2014/11/29 第34回日本看護科学学会学術集会で研究成果を報告しました。

演題名 Adaptation to, and satisfaction with, cesarean birth and related educational support among Japanese women

を口頭発表しました。詳細は「研究成果」のページからご覧ください。

2014/11/14 Maternity Fitness Convention(大阪)で講演 

日本マタニティフィットネス協会主催の第47回Maternity Fitness Conventionにおいて、「帝王切開の今を知って指導に活かそう」というテーマで講演させていただきました。

帝王切開の基礎知識とともに、ママたちがどんな悩みを抱えているか、どういう情報が役立つかなどもお伝えすることができました。

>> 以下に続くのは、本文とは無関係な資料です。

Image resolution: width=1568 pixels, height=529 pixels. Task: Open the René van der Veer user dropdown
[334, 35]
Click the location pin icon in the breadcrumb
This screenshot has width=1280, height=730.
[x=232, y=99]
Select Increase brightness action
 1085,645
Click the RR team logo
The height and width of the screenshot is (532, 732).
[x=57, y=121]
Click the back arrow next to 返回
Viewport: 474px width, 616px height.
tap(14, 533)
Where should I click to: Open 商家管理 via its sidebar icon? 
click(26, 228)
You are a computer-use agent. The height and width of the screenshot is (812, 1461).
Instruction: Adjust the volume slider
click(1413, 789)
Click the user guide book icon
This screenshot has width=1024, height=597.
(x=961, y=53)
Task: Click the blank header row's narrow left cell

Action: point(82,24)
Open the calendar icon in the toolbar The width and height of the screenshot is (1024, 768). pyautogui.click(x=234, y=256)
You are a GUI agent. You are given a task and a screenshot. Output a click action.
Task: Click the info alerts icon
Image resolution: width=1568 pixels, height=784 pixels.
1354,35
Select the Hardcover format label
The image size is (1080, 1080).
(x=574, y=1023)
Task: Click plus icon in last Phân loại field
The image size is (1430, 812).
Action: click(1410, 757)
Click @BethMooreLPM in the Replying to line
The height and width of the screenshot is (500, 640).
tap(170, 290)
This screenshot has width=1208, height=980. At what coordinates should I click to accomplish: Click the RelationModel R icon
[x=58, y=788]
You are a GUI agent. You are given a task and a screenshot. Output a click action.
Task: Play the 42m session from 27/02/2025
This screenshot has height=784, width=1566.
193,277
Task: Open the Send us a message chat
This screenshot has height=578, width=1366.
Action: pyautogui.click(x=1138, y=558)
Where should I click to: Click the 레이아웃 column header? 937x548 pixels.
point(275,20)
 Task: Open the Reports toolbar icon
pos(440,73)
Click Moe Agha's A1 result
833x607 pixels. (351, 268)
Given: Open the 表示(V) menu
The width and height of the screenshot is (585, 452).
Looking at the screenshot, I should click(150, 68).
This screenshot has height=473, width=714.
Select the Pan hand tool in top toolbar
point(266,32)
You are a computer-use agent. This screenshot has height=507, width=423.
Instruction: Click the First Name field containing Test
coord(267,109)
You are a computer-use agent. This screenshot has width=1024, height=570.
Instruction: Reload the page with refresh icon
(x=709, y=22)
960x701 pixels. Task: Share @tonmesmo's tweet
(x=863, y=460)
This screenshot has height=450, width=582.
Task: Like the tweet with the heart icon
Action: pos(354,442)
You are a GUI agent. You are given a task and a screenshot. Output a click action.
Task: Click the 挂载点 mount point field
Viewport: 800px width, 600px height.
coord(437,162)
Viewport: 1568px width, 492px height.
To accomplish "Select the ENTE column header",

医療従事者、マタニティスポーツの指導者の方々から、日々の診療やケア、エクササイズの指導に活かしたい!という感想をいただきました。ありがとうございました。

2014/6/4 ICM 30th Triennial Congress (Prague, Czech Republic)で研究成果を報告しました。

演題名 Japanese women’s perceptions of informative support by medical staff with cesarean birth: an internet survey

を口頭発表しました。詳細は「研究成果」のページからご覧ください。

欧米など先進諸国では帝王切開率の上昇が共通した問題となっているようです。

2013/10/2 「ママのための帝王切開の本」早くも増刷されました。

8月に出版されたばかりですが、好評につき、早くも初版が増刷されました。

それほど、当事者の方にとって情報が不足していたということなのかもしれません。

一般の方だけでなく、医療者の方にも説明の際や質問された時に役立つ、ということで活用いただいているようです。ありがとうございます。

2013/8/23 「ママのための帝王切開の本」(中央法規)が出版されました。

産科医 竹内正人先生、「くもといっしょに」主宰・帝王切開カウンセラー 細田恭子さんと共同執筆しました。

産前・産後のすべてがわかる安心ガイドで、ママから寄せられた83個の質問にも分かりやすく回答しています。

帝王切開に関するあらゆる情報を、ママと家族の視点から網羅した初めての本格的な帝王切開ガイドブックです。

もちろん、パパにも読んでいただきたい1冊です。